As we know that, the alkaline metals are the second family of the periodic table. These have two electrons in its outermost shell to which they can lose. As we go down the group in this family, the reducing character of the alkaline metal increases.

Complete step by step answer:
In solution, the alkaline metal atom readily loses its valence electron. Both the cation and the electron combine with ammonia to form ammoniated cation ${\left[ {{\rm{M(N}}{{\rm{H}}_{\rm{3}}}{{\rm{)}}_x}} \right]^{{\rm{2 + }}}}$and ammoniated electron ${\left[ {{\rm{e(N}}{{\rm{H}}_{\rm{3}}}{{\rm{)}}_{\rm{y}}}} \right]^{\rm{ - }}}$as shown below.
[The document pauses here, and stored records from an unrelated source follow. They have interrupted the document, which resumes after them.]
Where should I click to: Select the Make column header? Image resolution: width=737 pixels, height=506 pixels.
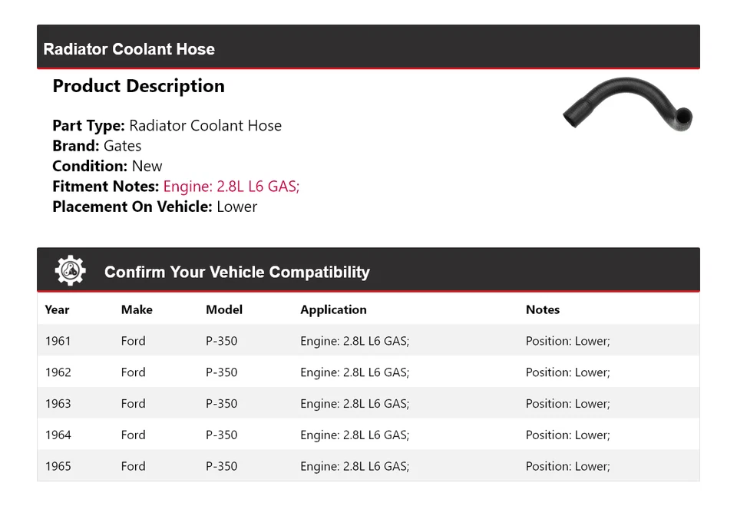click(137, 309)
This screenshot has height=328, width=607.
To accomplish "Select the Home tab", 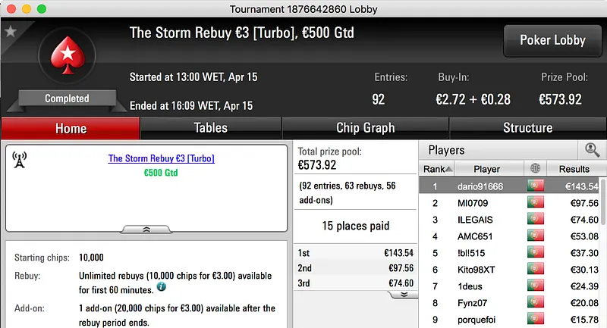I will [71, 128].
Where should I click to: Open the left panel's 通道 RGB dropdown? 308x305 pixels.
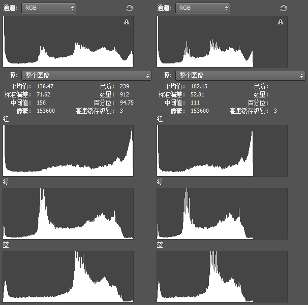coord(49,8)
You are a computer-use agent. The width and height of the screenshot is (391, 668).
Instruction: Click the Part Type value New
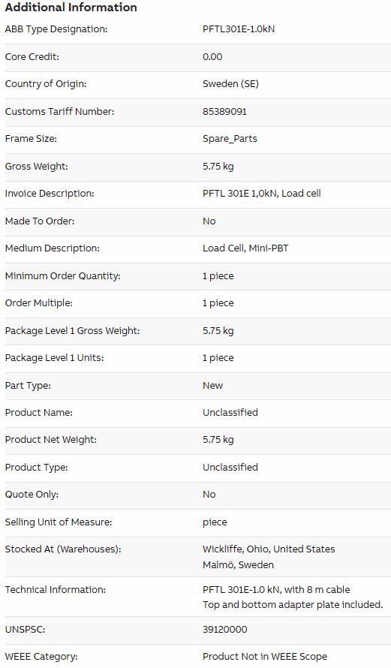pyautogui.click(x=212, y=386)
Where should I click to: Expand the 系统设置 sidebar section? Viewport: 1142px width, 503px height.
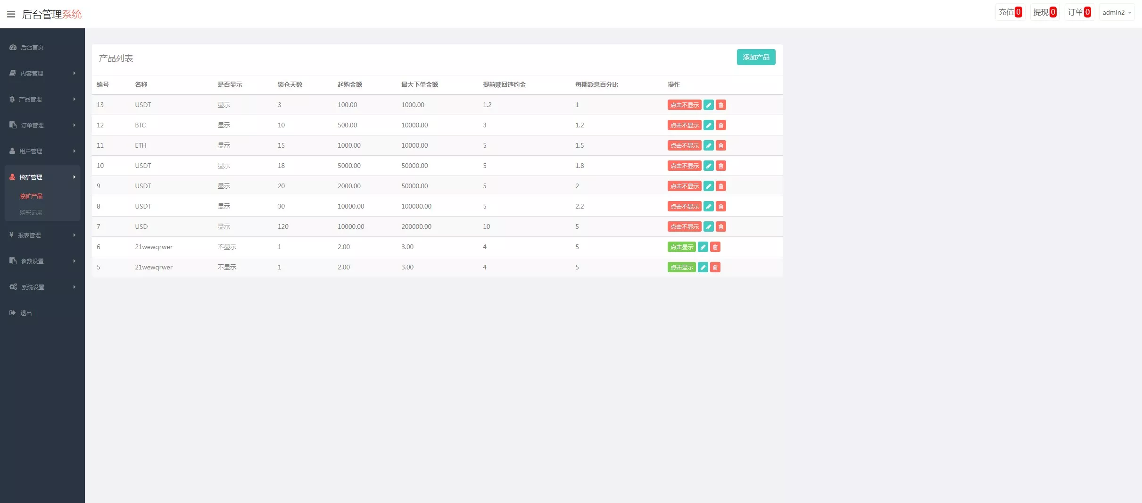42,287
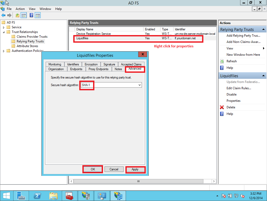The width and height of the screenshot is (267, 201).
Task: Open Help using the question mark toolbar icon
Action: click(31, 15)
${\rm{M + }}\left( {{\rm{x + 2y}}} \right){\rm{N}}{{\rm{H}}_{\rm{3}}} \to {\left[ {{\rm{M(N}}{{\rm{H}}_{\rm{3}}}{{\rm{)}}_{\rm{x}}}} \right]^{{\rm{2 + }}}}{\rm{ + 2}}{\left[ {{\rm{e(N}}{{\rm{H}}_{\rm{3}}}{{\rm{)}}_{\rm{y}}}} \right]^{\rm{ - }}}$
The ammoniated electron is responsible for the blue colour of the solution. The electrical conductivity of the solution is due to the ammoniated cation as well as ammoniated electron.
The dilute solutions are paramagnetic in nature because they contain free ammoniated electrons. As the concentration increases the ammoniated metal gets bound by free electrons and thus the solution becomes bronze colour. The decrease in paramagnetic character suggests that in concentrated solution the ammoniated electrons associate to form electron pairs.
${\rm{2}}{{\rm{e}}^{\rm{ - }}}{{\rm{(N}}{{\rm{H}}_{\rm{3}}}{\rm{)}}_y} \to {\left[ {{\rm{e(N}}{{\rm{H}}_{\rm{3}}}{{\rm{)}}_y}} \right]_{\rm{2}}}$
Therefore, the correct option is option (D).
Note:
The blue coloured solutions (less concentrated) are paramagnetic while bronze coloured solutions (high concentrated) are diamagnetic.